Poster abstracts

Poster number 33 submitted by Sarah Geisler

Decapping of long non-coding RNAs regulates inducible genes

Sarah Geisler (Center for RNA Molecular Biology, Case Western Reserve University), Lisa Lojek (Center for RNA Molecular Biology, Case Western Reserve University), Ahmad M. Khalil (Department of Genetics, Case Western Reserve University), Kristian Baker (Center for RNA Molecular Biology, Case Western Reserve University), Jeff Coller (Center for RNA Molecular Biology, Case Western Reserve University)

Abstract:
In recent years the complexity of the eukaryotic transcriptome has become a subject of intense curiosity as well as debate.
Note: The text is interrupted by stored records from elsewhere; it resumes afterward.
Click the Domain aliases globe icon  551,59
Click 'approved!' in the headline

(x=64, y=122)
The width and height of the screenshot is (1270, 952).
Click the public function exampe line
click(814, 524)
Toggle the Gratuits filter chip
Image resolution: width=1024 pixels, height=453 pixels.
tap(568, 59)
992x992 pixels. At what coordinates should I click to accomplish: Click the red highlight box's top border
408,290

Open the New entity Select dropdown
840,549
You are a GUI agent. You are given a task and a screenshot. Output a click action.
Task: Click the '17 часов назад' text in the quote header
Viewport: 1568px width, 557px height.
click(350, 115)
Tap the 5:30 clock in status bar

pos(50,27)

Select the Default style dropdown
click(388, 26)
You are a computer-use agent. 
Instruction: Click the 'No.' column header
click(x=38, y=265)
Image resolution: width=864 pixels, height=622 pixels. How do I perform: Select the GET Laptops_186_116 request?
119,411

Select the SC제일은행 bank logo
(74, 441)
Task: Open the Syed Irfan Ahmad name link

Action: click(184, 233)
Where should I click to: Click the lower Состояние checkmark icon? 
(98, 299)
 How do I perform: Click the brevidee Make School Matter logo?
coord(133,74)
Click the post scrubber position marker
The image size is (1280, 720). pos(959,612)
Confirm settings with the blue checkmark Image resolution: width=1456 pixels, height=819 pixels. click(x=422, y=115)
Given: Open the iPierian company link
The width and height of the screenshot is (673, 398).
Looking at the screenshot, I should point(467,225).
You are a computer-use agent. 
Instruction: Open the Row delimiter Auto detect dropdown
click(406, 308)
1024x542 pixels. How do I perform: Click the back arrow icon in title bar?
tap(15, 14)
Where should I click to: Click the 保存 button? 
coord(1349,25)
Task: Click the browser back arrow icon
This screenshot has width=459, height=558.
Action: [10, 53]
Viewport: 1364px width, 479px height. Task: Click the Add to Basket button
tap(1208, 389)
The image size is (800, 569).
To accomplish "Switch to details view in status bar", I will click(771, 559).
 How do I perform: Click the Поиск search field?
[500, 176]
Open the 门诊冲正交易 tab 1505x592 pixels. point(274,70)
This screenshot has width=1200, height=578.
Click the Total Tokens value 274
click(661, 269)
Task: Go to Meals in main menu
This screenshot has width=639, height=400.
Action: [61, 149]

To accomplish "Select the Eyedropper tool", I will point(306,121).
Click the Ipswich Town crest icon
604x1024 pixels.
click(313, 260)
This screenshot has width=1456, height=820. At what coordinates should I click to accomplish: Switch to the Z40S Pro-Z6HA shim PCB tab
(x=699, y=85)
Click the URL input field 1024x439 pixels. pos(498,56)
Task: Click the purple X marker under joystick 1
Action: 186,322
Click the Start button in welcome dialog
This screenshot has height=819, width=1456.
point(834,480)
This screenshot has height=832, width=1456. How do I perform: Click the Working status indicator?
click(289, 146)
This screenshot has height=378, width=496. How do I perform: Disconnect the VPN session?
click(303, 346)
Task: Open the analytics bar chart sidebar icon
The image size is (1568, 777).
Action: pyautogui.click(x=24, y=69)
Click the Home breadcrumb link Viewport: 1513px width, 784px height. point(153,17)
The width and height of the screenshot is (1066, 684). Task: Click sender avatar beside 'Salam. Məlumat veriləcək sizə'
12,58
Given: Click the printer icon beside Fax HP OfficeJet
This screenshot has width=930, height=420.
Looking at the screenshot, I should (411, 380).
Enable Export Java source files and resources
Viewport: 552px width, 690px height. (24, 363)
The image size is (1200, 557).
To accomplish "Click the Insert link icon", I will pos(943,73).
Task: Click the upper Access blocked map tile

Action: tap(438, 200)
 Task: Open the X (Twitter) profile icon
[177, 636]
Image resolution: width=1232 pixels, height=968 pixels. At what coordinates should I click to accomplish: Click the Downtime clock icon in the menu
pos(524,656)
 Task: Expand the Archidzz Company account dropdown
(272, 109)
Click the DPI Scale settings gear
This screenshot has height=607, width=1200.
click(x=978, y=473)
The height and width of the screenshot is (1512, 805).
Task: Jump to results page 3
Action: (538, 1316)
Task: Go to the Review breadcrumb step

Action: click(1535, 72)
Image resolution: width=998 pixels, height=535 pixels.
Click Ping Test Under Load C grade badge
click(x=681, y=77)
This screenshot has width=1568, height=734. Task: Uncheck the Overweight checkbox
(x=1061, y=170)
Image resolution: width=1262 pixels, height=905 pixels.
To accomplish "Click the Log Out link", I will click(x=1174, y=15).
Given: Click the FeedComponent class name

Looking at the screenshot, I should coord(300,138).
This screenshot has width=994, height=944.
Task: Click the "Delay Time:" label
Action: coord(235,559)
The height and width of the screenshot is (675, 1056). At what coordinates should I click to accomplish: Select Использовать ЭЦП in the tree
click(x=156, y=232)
It is now well established in eukaryotic organisms from yeast to humans, that RNA polymerase II (pol II) transcribes hundreds to thousands of long non-coding RNAs (lncRNAs). While our knowledge of the mechanisms and scope of lncRNA-mediated regulation is growing, our understanding of how lncRNAs themselves are regulated is still quite limited. Here we demonstrate that lncRNA abundance is regulated by decapping-dependent decay. As pol II transcripts messenger RNAs (mRNAs) and lncRNAs bear distinctive features at their extremities (i.e. a 5’ cap and 3’ poly(A)tail). A highly conserved pathway for the destruction of mRNAs requires removal of the cap structure (i.e. decapping) which then leaves the body of the transcript susceptible to 5’ to 3’ exonucleolytic digestion. Decapping represents a critical control point in regulating mRNA expression because it commits the transcript body to destruction. While the role of decapping in controlling mRNA levels is well documented, the contribution of decapping in modulating the levels and function of other capped RNAs has been largely unexplored. In this study we document that decapping influences the expression of >100 lncRNAs in S. cerevisiae through a novel decapping-dependent pathway that occurs independent all known mRNA decapping regulators. We find that decapping-sensitive lncRNAs are often expressed proximal to inducible genes. Using galactose inducible genes as a model for lncRNA-mediated regulation, we show that upon stimulation clearance of the lncRNA in the nucleus by decapping-dependent decay is required for rapid and robust gene activation. Failure to destabilize this lncRNA, which is known to exert repressive histone modifications, results in perpetuation of a repressive chromatin state that contributes to reduced plasticity of gene activation. We propose that decapping-dependent decay serves a vital role in regulating lncRNA-mediated epigenetic events at inducible genes.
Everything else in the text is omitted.